1963’te, Moskova’da, sürgünde, 61 yaşında…

Binlerce şiir, onlarca oyun yazmış, şiirleri elliden fazla dile çevrilmiş, bir çok ödül almış ve bütün dünyada ‘Türk Şair’ olarak tanınan Nazım Hikmet…

Şiirlerini yasakladığımız, düşündükleri ve yazdıkları yüzünden 11 kez yargıladığımız, 12 yıl hapse tıktığımız,  Türk vatandaşı olmasına bile tahammül edemediğimiz Nazım Hikmet…

Kimimizin çok sevdiği, kimimizin nefret ettiği, kimimizin sevmesine bile izin verilmediği Nazım Hikmet…

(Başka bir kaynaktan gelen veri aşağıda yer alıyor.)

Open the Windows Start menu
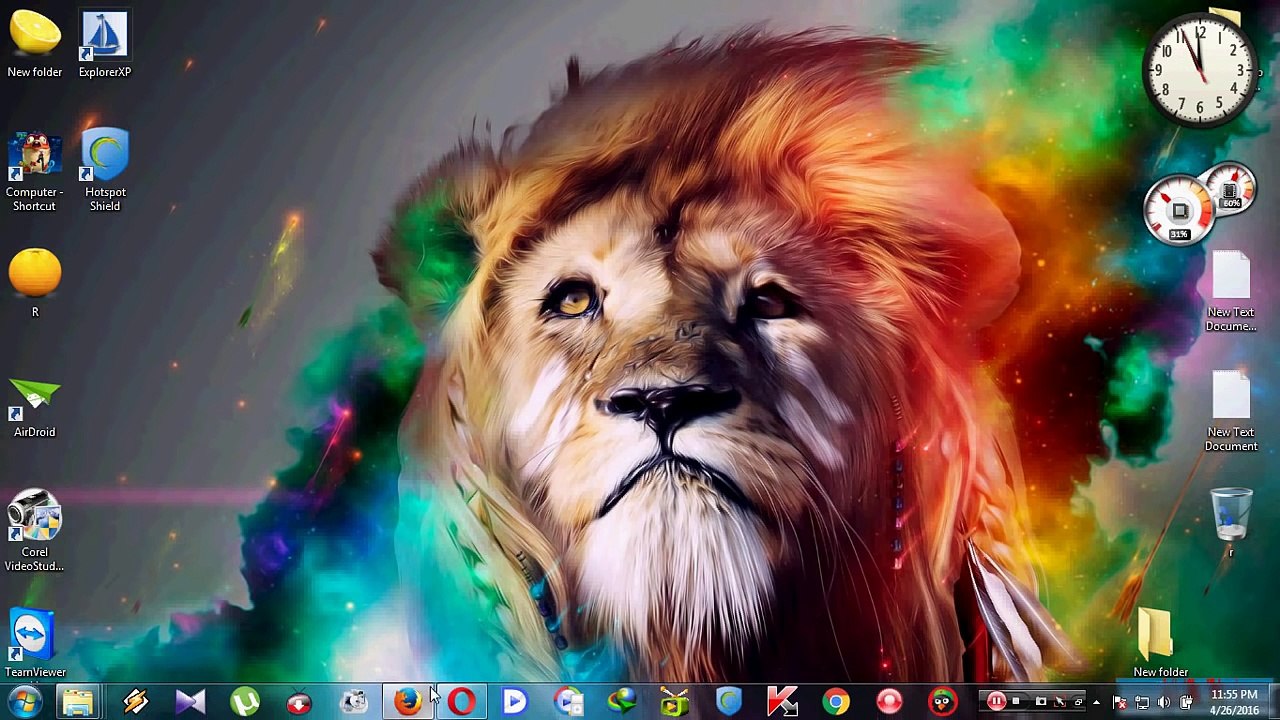click(x=24, y=702)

Vel hasıl etmediğimiz eziyetin kalmadığı Nazım Hikmet

Oysa O sadece vatanı bazılarından daha farklı sevmişti. Belki onlardan çok daha fazla hatta

Ona bütün bu acıları yaşatanların hiçbiri yok şimdi…

Ama Nazım hala yaşıyor.

Kendileri gibi düşünmeyen herkesi ‘vatan haini’ zannedenler unutulup gitmişken, Nazım, Gülhane Parkında yüz bin elle İstanbul’a dokunmaya, yüz bin gözle İstanbul’u seyretmeye devam ediyor. Yaşasaydı muhtemelen ‘vatan hainliğine’ de devam edecekti.

Şiirden, yazıdan, düşünceden korkanlar ne zaman anlayacaklar bu gerçeği merak ediyorum.

Şiir bu toprakların mayasında var. Yunus Emre’ler Pir Sultan’lar, Şeyh Bedrettin’ler, Fuzuli’ler, Nedim’ler, Yahya Kemal’ler, Orhan Veli’ler, Attila İlhan’lar, Aşık Veysel’ler Aşık Mahsuni’ler bizim birer parçamız. Tepelerde bazıları ne kadar uğraşırsa uğraşsın bu gerçeği değiştiremeyecek.

Ölümünün 57. Yıldönümünde Büyük ‘Türk’ şairi Nazım Hikmet’i bir kere daha saygıyla anıyorum. Siz de vatan haini ilan ettikleri Nazım Hikmet’in vasiyetine bir bakın da vatan hainliği nasıl olurmuş öğrenin…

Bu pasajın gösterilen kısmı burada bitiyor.